Senior/Staff Backend Engineer - Distributed System
Role details
Job location
Tech stack
Job description
Our hiring partner is looking for a Backend Engineer to build the systems that orchestrate GPU clusters for AI workloads. You'll develop APIs that manage GPU allocation, memory, compute scheduling, and multi-tenant isolation-challenges unique to AI infrastructure that go far beyond standard backend engineering. On their backend team, you'll tackle questions like: How can high-cost GPU resources be efficiently shared among users? How do we handle memory constraints for large AI models? How do we maintain quality of service when workloads compete for compute?
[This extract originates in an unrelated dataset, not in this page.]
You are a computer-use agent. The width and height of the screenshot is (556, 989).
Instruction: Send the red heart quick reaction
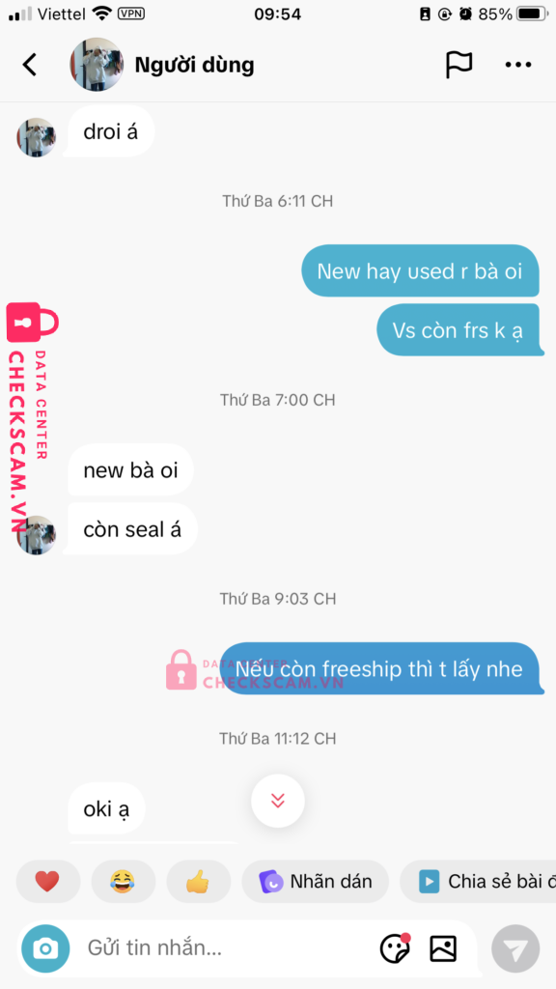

This is an opportunity to build infrastructure where every API call could allocate thousands of dollars of compute per hour, and where your optimizations directly influence whether AI startups can train their models affordably.
What you'll do
- Design APIs that simplify complex GPU operations for developers
- Build scheduling algorithms that maximize GPU utilization while meeting SLAs
- Develop systems to manage the full GPU lifecycle: provisioning, allocation, scheduling, and release
- Implement usage tracking and billing for GPU-hours, memory, and compute utilization
- Create monitoring solutions for GPU-specific metrics, health checks, and automated recovery
- Build multi-tenant systems with resource isolation, quota management, and fair scheduling
- Optimize cold starts for model serving and efficient model loading
- Collaborate with frontend engineers to expose complex infrastructure through intuitive interfaces
- Leverage AI-assisted coding tools (GitHub Copilot, Claude Code, Cursor IDE, etc.) to enhance productivity and code quality
Requirements
- Have 5+ years of backend engineering experience in distributed systems
- Are proficient in Go, Python, or similar backend languages
- Have experience with resource scheduling, orchestration, and API design (REST, GraphQL, gRPC)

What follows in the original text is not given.